* [DATA RECORDS]
+===+
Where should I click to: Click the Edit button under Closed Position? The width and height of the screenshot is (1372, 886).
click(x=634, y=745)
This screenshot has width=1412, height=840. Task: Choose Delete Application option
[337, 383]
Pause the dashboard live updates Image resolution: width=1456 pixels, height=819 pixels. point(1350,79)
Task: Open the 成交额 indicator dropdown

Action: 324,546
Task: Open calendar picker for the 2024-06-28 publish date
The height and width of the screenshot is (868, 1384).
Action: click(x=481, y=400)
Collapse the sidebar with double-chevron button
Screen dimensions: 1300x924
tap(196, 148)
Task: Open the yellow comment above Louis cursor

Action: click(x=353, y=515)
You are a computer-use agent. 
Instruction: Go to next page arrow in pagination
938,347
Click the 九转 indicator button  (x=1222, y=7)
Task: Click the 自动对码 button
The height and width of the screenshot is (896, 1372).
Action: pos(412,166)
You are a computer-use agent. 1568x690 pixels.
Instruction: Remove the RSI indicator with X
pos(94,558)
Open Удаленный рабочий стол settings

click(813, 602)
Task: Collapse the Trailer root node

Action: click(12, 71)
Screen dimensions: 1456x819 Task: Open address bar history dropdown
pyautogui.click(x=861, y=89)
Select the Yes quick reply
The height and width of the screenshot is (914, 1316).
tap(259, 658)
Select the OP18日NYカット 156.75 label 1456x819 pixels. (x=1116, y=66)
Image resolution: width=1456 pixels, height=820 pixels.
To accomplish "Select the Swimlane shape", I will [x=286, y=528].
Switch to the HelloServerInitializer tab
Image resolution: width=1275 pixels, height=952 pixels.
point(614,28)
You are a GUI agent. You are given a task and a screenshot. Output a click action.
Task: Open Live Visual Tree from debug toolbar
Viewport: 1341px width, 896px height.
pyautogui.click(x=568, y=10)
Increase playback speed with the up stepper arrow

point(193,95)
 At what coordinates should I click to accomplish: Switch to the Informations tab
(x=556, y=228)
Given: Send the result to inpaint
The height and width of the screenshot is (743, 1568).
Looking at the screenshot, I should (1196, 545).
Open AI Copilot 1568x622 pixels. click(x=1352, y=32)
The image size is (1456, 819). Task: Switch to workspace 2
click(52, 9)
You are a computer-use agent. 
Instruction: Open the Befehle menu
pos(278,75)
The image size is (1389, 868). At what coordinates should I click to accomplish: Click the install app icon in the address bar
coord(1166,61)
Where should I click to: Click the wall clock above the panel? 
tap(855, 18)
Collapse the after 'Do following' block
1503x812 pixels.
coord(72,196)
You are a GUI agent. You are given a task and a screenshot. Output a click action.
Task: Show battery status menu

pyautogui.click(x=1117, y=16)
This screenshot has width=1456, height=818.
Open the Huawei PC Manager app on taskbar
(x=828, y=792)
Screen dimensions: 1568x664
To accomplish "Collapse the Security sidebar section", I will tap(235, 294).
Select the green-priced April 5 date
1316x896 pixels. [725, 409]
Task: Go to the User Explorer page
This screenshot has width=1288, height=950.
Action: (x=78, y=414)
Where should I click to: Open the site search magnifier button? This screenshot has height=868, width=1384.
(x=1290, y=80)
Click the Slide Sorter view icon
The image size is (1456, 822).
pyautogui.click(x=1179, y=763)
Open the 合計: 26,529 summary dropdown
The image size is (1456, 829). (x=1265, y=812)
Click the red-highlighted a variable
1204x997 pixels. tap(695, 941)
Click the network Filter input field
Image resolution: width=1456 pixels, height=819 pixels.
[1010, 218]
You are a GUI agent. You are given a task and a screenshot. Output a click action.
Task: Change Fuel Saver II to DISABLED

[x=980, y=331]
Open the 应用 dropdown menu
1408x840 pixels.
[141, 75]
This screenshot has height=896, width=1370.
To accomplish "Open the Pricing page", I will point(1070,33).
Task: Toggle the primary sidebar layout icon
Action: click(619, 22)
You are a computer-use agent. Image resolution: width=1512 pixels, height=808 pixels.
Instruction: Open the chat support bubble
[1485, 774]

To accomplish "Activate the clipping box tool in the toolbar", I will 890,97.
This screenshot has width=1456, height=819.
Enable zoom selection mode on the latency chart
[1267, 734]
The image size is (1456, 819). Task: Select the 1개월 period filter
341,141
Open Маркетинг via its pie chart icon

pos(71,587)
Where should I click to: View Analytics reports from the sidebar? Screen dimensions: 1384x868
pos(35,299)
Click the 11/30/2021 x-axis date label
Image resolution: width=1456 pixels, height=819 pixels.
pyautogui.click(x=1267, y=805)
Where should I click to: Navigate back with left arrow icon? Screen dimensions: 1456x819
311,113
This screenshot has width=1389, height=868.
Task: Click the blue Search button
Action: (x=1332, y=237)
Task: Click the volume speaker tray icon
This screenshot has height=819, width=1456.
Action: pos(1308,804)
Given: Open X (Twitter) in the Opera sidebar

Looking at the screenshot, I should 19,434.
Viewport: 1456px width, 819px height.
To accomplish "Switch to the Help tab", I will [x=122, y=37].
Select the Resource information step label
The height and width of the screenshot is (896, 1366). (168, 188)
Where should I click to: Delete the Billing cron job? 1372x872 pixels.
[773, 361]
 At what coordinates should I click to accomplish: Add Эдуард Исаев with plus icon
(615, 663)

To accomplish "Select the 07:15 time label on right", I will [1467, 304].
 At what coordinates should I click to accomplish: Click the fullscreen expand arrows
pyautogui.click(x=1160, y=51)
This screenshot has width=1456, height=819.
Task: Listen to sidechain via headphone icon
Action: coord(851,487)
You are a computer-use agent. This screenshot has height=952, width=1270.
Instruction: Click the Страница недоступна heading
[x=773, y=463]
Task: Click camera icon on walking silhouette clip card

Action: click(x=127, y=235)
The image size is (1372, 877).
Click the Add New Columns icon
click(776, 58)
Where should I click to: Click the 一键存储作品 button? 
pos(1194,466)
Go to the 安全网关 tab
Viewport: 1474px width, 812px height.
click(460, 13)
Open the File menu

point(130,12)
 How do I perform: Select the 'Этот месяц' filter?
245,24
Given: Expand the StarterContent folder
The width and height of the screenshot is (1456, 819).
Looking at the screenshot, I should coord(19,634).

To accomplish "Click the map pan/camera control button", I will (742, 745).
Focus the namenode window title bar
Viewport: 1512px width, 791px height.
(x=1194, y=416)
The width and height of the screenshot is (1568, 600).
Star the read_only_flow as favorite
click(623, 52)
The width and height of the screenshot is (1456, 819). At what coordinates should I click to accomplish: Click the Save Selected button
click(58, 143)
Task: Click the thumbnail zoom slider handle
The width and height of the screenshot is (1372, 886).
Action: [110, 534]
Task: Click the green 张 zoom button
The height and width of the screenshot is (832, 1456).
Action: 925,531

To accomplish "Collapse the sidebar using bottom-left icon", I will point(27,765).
+===+
* [EXERCISE DIRECTIONS]
In full and without alteration, reproduce the records above.

* [YOUR SOLUTION]
Where should I click to: Click the Edit button under Closed Position? The width and height of the screenshot is (1372, 886).
click(x=634, y=745)
This screenshot has width=1412, height=840. Task: Choose Delete Application option
[337, 383]
Pause the dashboard live updates Image resolution: width=1456 pixels, height=819 pixels. point(1350,79)
Task: Open the 成交额 indicator dropdown

Action: 324,546
Task: Open calendar picker for the 2024-06-28 publish date
The height and width of the screenshot is (868, 1384).
Action: click(x=481, y=400)
Collapse the sidebar with double-chevron button
Screen dimensions: 1300x924
tap(196, 148)
Task: Open the yellow comment above Louis cursor

Action: click(x=353, y=515)
You are a computer-use agent. 
Instruction: Go to next page arrow in pagination
938,347
Click the 九转 indicator button  (x=1222, y=7)
Task: Click the 自动对码 button
The height and width of the screenshot is (896, 1372).
Action: pos(412,166)
You are a computer-use agent. 1568x690 pixels.
Instruction: Remove the RSI indicator with X
pos(94,558)
Open Удаленный рабочий стол settings

click(813, 602)
Task: Collapse the Trailer root node

Action: click(12, 71)
Screen dimensions: 1456x819 Task: Open address bar history dropdown
pyautogui.click(x=861, y=89)
Select the Yes quick reply
The height and width of the screenshot is (914, 1316).
tap(259, 658)
Select the OP18日NYカット 156.75 label 1456x819 pixels. (x=1116, y=66)
Image resolution: width=1456 pixels, height=820 pixels.
To accomplish "Select the Swimlane shape", I will [x=286, y=528].
Switch to the HelloServerInitializer tab
Image resolution: width=1275 pixels, height=952 pixels.
point(614,28)
You are a GUI agent. You are given a task and a screenshot. Output a click action.
Task: Open Live Visual Tree from debug toolbar
Viewport: 1341px width, 896px height.
pyautogui.click(x=568, y=10)
Increase playback speed with the up stepper arrow

point(193,95)
 At what coordinates should I click to accomplish: Switch to the Informations tab
(x=556, y=228)
Given: Send the result to inpaint
The height and width of the screenshot is (743, 1568).
Looking at the screenshot, I should (1196, 545).
Open AI Copilot 1568x622 pixels. click(x=1352, y=32)
The image size is (1456, 819). Task: Switch to workspace 2
click(52, 9)
You are a computer-use agent. 
Instruction: Open the Befehle menu
pos(278,75)
The image size is (1389, 868). At what coordinates should I click to accomplish: Click the install app icon in the address bar
coord(1166,61)
Where should I click to: Click the wall clock above the panel? 
tap(855, 18)
Collapse the after 'Do following' block
1503x812 pixels.
coord(72,196)
You are a GUI agent. You are given a task and a screenshot. Output a click action.
Task: Show battery status menu

pyautogui.click(x=1117, y=16)
This screenshot has width=1456, height=818.
Open the Huawei PC Manager app on taskbar
(x=828, y=792)
Screen dimensions: 1568x664
To accomplish "Collapse the Security sidebar section", I will tap(235, 294).
Select the green-priced April 5 date
1316x896 pixels. [725, 409]
Task: Go to the User Explorer page
This screenshot has width=1288, height=950.
Action: (x=78, y=414)
Where should I click to: Open the site search magnifier button? This screenshot has height=868, width=1384.
(x=1290, y=80)
Click the Slide Sorter view icon
The image size is (1456, 822).
pyautogui.click(x=1179, y=763)
Open the 合計: 26,529 summary dropdown
The image size is (1456, 829). (x=1265, y=812)
Click the red-highlighted a variable
1204x997 pixels. tap(695, 941)
Click the network Filter input field
Image resolution: width=1456 pixels, height=819 pixels.
[1010, 218]
You are a GUI agent. You are given a task and a screenshot. Output a click action.
Task: Change Fuel Saver II to DISABLED

[x=980, y=331]
Open the 应用 dropdown menu
1408x840 pixels.
[141, 75]
This screenshot has height=896, width=1370.
To accomplish "Open the Pricing page", I will point(1070,33).
Task: Toggle the primary sidebar layout icon
Action: click(619, 22)
You are a computer-use agent. Image resolution: width=1512 pixels, height=808 pixels.
Instruction: Open the chat support bubble
[1485, 774]

To accomplish "Activate the clipping box tool in the toolbar", I will 890,97.
This screenshot has width=1456, height=819.
Enable zoom selection mode on the latency chart
[1267, 734]
The image size is (1456, 819). Task: Select the 1개월 period filter
341,141
Open Маркетинг via its pie chart icon

pos(71,587)
Where should I click to: View Analytics reports from the sidebar? Screen dimensions: 1384x868
pos(35,299)
Click the 11/30/2021 x-axis date label
Image resolution: width=1456 pixels, height=819 pixels.
pyautogui.click(x=1267, y=805)
Where should I click to: Navigate back with left arrow icon? Screen dimensions: 1456x819
311,113
This screenshot has width=1389, height=868.
Task: Click the blue Search button
Action: (x=1332, y=237)
Task: Click the volume speaker tray icon
This screenshot has height=819, width=1456.
Action: pos(1308,804)
Given: Open X (Twitter) in the Opera sidebar

Looking at the screenshot, I should 19,434.
Viewport: 1456px width, 819px height.
To accomplish "Switch to the Help tab", I will [x=122, y=37].
Select the Resource information step label
The height and width of the screenshot is (896, 1366). (168, 188)
Where should I click to: Delete the Billing cron job? 1372x872 pixels.
[773, 361]
 At what coordinates should I click to accomplish: Add Эдуард Исаев with plus icon
(615, 663)

To accomplish "Select the 07:15 time label on right", I will [1467, 304].
 At what coordinates should I click to accomplish: Click the fullscreen expand arrows
pyautogui.click(x=1160, y=51)
This screenshot has width=1456, height=819.
Task: Listen to sidechain via headphone icon
Action: coord(851,487)
You are a computer-use agent. This screenshot has height=952, width=1270.
Instruction: Click the Страница недоступна heading
[x=773, y=463]
Task: Click camera icon on walking silhouette clip card

Action: click(x=127, y=235)
The image size is (1372, 877).
Click the Add New Columns icon
click(776, 58)
Where should I click to: Click the 一键存储作品 button? 
pos(1194,466)
Go to the 安全网关 tab
Viewport: 1474px width, 812px height.
click(460, 13)
Open the File menu

point(130,12)
 How do I perform: Select the 'Этот месяц' filter?
245,24
Given: Expand the StarterContent folder
The width and height of the screenshot is (1456, 819).
Looking at the screenshot, I should coord(19,634).

To accomplish "Click the map pan/camera control button", I will (742, 745).
Focus the namenode window title bar
Viewport: 1512px width, 791px height.
(x=1194, y=416)
The width and height of the screenshot is (1568, 600).
Star the read_only_flow as favorite
click(623, 52)
The width and height of the screenshot is (1456, 819). At what coordinates should I click to accomplish: Click the Save Selected button
click(58, 143)
Task: Click the thumbnail zoom slider handle
The width and height of the screenshot is (1372, 886).
Action: [110, 534]
Task: Click the green 张 zoom button
The height and width of the screenshot is (832, 1456).
Action: 925,531

To accomplish "Collapse the sidebar using bottom-left icon", I will point(27,765).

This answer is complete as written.